Deploying IPv6 – The Residential ISP’s Challenges

There’s a lot of support for deploying IPv6, no one really is saying that you shouldn’t, but the lackluster uptake from large eyeball ISPs tends to grate on those most vocal IPv6 evangelicals. Rest assured however that most of the larger ones have been silently working away on this for some time, working on making their large scale deployments to the mass market as seamless as possible. Those smaller ISPs that lack budget, or those that are flush with IPv4 space, are happy to ride it out letting others deal with the 0day vendor bugs. That’s fine, with the already tight margins in this market, why should they spend money when they don’t need to?

Anywho, I decided to document some of the issues we’ve faced and have had to overcome in the past few years as we start to descend over the precipice of our residential mass market IPv6 rollout. This is by no means a complete list, just a few of the interesting ones that spring to mind.

Authentication

PPPoE with CHAP for authentication will continue to be fine. Your PPP session establishes as normal, IPv6CP negotiates link-local addressing, and then DHCPv6 hands out an IA_NA and/or IA_PD over the top.

IPoE on the other hand, authentication is typically done when the BNG receives a DHCPv4 DISCOVER or DHCPv6 SOLICIT. It’s done with what’s colloquially referred to as “port based authentication”, using either the Circuit-ID or Remote-ID that’s inserted via the DHCP Relay Agent on the Access Node, ie. the DSLAM or OLT. This is often referred to in DHCPv4 land simply as “Option 82” with Circuit-ID being sub-option 1, and Remote-ID sub-option 2.

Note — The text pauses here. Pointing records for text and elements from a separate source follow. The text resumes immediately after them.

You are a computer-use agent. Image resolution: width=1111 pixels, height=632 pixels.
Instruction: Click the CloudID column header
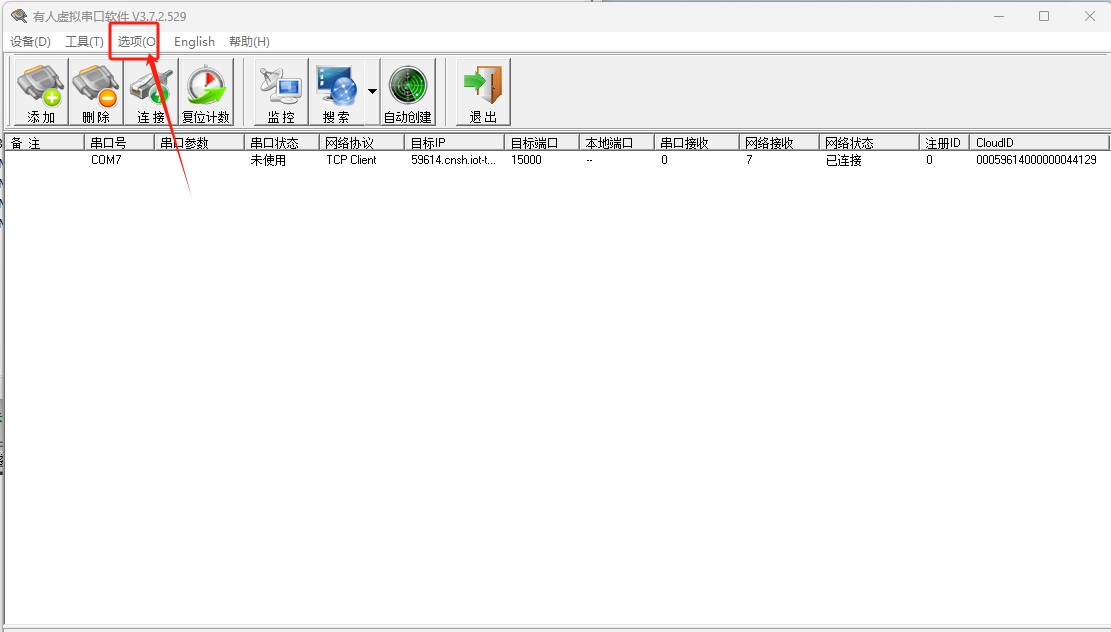1038,143
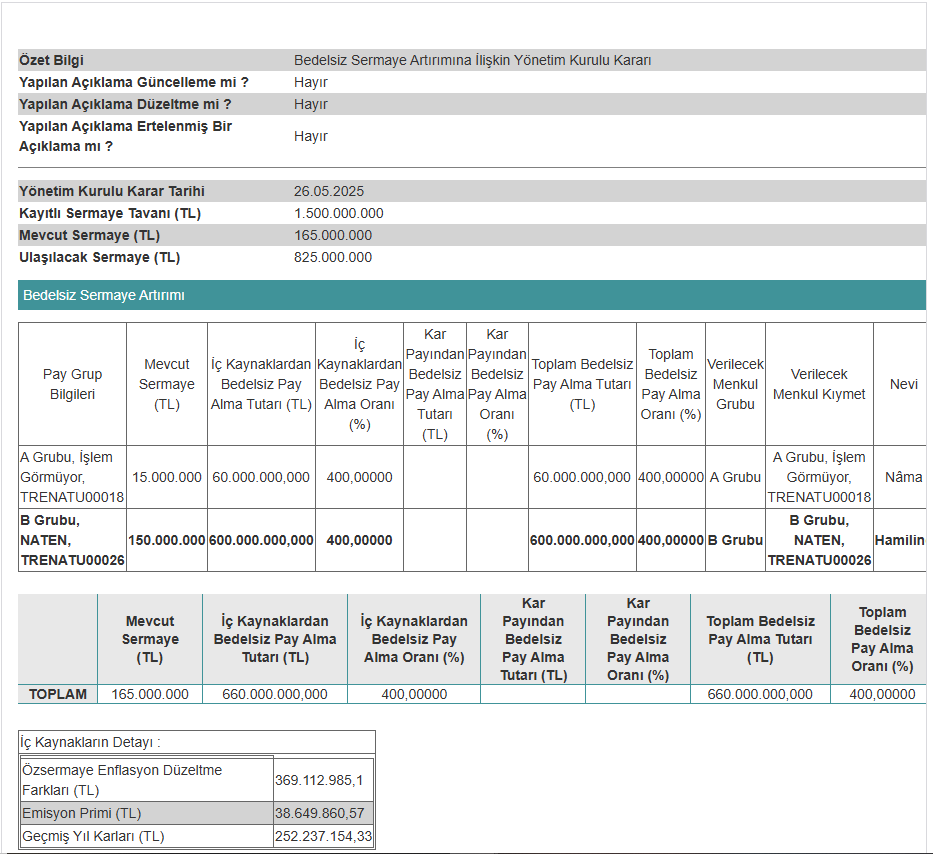Select the Özet Bilgi row label

point(52,60)
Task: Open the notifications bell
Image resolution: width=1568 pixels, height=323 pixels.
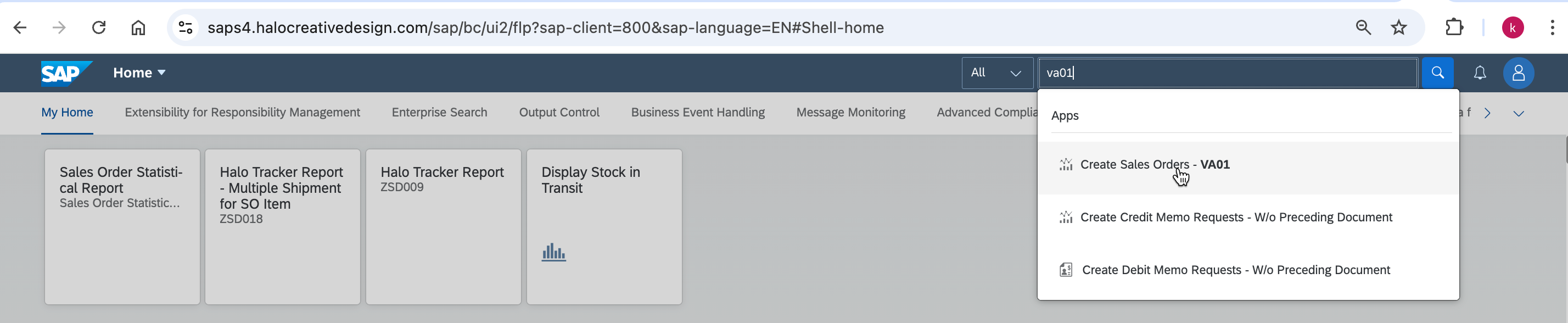Action: pos(1480,73)
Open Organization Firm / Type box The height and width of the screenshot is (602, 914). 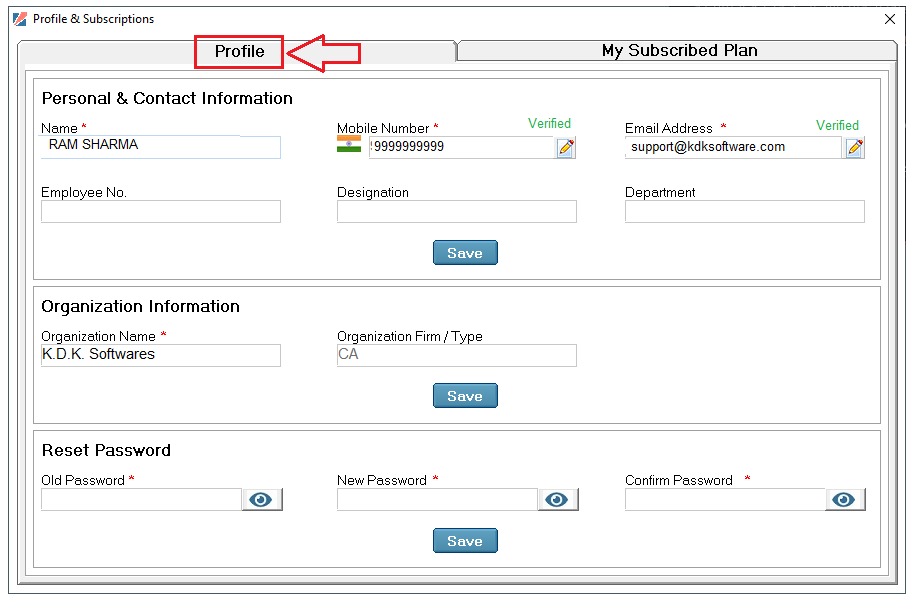[456, 355]
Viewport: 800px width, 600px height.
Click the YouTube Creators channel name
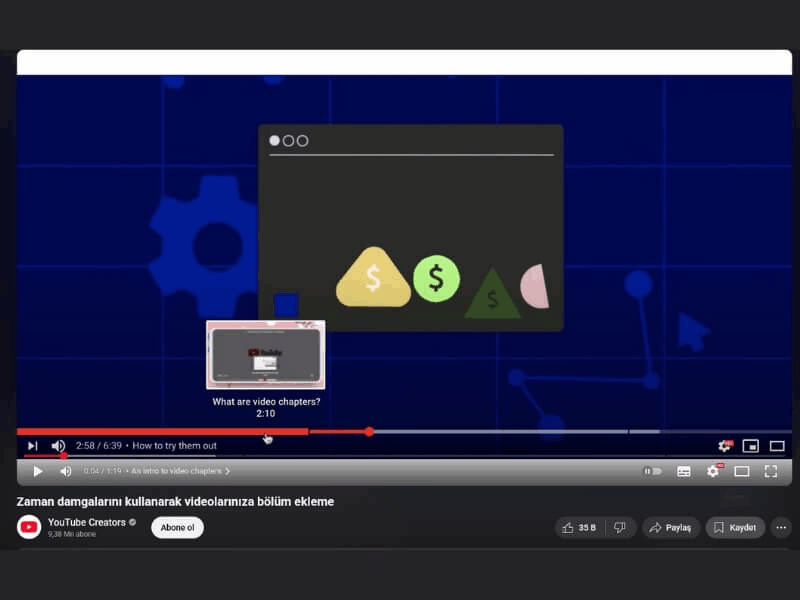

First issue: not all Access Nodes, or their service providers will support DHCPv6 LDRA insertion of Remote-ID or Interface-ID (the v6 equivalent of Circuit-ID). Openreach being our primary example here in the UK, although their Huawei MSANs do actually support it, Openreach don’t. The impact of this means you’re reliant on DHCPv4 for gleaning this information, and can’t go single-stacked native IPv6 just yet. Doesn’t seem like that big a deal, right? Which brings us to the second issue:

In lieu of having the native Remote-ID/Interface-ID, some BNGs can attribute the v6 session to the same as the v4 if the DHCPv6 SOLICIT is received within a few seconds of the DISCOVER. Nice wee kludge that works when a CPE is freshly booted, but can fall out of sync depending on timers, if v6 is enabled after it’s online, or other CPE quirks. If this happens, the CPE’s existing PD may become non-routable causing end user’s traffic to be blackholed, or the CPE just won’t get a new PD.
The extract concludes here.